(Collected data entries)
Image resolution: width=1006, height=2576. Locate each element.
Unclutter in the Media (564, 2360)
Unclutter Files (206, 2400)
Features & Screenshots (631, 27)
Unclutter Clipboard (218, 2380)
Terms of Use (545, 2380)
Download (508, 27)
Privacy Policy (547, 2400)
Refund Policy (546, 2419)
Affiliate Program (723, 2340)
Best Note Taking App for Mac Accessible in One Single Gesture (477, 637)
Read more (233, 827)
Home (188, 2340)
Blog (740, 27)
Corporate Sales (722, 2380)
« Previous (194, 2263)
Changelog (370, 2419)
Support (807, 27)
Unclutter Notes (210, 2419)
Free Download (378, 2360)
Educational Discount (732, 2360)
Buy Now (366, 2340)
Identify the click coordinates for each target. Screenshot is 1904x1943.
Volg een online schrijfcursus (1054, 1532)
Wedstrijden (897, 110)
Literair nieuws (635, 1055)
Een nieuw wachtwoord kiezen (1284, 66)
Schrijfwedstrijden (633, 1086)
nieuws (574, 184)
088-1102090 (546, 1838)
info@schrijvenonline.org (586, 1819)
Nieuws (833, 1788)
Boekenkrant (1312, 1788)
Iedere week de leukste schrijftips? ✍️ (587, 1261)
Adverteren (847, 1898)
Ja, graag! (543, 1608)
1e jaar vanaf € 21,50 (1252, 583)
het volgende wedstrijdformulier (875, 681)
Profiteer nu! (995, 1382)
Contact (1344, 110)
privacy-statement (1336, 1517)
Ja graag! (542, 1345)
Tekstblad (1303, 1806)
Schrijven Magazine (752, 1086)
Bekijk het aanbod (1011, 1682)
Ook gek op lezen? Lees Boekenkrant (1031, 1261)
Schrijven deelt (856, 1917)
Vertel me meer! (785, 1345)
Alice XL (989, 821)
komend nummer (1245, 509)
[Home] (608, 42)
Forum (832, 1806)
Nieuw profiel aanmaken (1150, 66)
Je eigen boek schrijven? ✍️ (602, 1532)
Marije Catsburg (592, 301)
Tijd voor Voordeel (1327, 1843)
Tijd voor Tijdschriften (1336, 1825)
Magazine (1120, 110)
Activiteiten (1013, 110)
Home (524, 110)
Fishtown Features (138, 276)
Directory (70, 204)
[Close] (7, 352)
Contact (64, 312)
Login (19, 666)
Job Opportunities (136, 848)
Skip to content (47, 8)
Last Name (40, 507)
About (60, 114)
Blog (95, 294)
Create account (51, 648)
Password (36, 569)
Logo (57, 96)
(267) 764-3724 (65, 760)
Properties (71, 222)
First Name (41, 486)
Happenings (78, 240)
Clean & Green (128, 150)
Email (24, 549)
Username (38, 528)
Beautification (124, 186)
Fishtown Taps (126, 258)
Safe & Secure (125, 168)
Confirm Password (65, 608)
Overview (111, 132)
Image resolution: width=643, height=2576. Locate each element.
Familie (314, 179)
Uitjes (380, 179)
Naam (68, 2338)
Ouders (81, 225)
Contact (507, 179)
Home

Task to carry out: All entries are to be reproduced verbatim, with none omitted.

Solution below:
Image resolution: width=1006, height=2576. Locate each element.
Unclutter in the Media (564, 2360)
Unclutter Files (206, 2400)
Features & Screenshots (631, 27)
Unclutter Clipboard (218, 2380)
Terms of Use (545, 2380)
Download (508, 27)
Privacy Policy (547, 2400)
Refund Policy (546, 2419)
Affiliate Program (723, 2340)
Best Note Taking App for Mac Accessible in One Single Gesture (477, 637)
Read more (233, 827)
Home (188, 2340)
Blog (740, 27)
Corporate Sales (722, 2380)
« Previous (194, 2263)
Changelog (370, 2419)
Support (807, 27)
Unclutter Notes (210, 2419)
Free Download (378, 2360)
Educational Discount (732, 2360)
Buy Now (366, 2340)
Identify the click coordinates for each target. Screenshot is 1904x1943.
Volg een online schrijfcursus (1054, 1532)
Wedstrijden (897, 110)
Literair nieuws (635, 1055)
Een nieuw wachtwoord kiezen (1284, 66)
Schrijfwedstrijden (633, 1086)
nieuws (574, 184)
088-1102090 (546, 1838)
info@schrijvenonline.org (586, 1819)
Nieuws (833, 1788)
Boekenkrant (1312, 1788)
Iedere week de leukste schrijftips? ✍️ (587, 1261)
Adverteren (847, 1898)
Ja, graag! (543, 1608)
1e jaar vanaf € 21,50 (1252, 583)
het volgende wedstrijdformulier (875, 681)
Profiteer nu! (995, 1382)
Contact (1344, 110)
privacy-statement (1336, 1517)
Ja graag! (542, 1345)
Tekstblad (1303, 1806)
Schrijven Magazine (752, 1086)
Bekijk het aanbod (1011, 1682)
Ook gek op lezen? Lees Boekenkrant (1031, 1261)
Schrijven deelt (856, 1917)
Vertel me meer! (785, 1345)
Alice XL (989, 821)
komend nummer (1245, 509)
[Home] (608, 42)
Forum (832, 1806)
Nieuw profiel aanmaken (1150, 66)
Je eigen boek schrijven? ✍️ (602, 1532)
Marije Catsburg (592, 301)
Tijd voor Voordeel (1327, 1843)
Tijd voor Tijdschriften (1336, 1825)
Magazine (1120, 110)
Activiteiten (1013, 110)
Home (524, 110)
Fishtown Features (138, 276)
Directory (70, 204)
[Close] (7, 352)
Contact (64, 312)
Login (19, 666)
Job Opportunities (136, 848)
Skip to content (47, 8)
Last Name (40, 507)
About (60, 114)
Blog (95, 294)
Create account (51, 648)
Password (36, 569)
Logo (57, 96)
(267) 764-3724 (65, 760)
Properties (71, 222)
First Name (41, 486)
Happenings (78, 240)
Clean & Green (128, 150)
Email (24, 549)
Username (38, 528)
Beautification (124, 186)
Fishtown Taps (126, 258)
Safe & Secure (125, 168)
Confirm Password (65, 608)
Overview (111, 132)
Image resolution: width=643, height=2576. Locate each element.
Familie (314, 179)
Uitjes (380, 179)
Naam (68, 2338)
Ouders (81, 225)
Contact (507, 179)
Home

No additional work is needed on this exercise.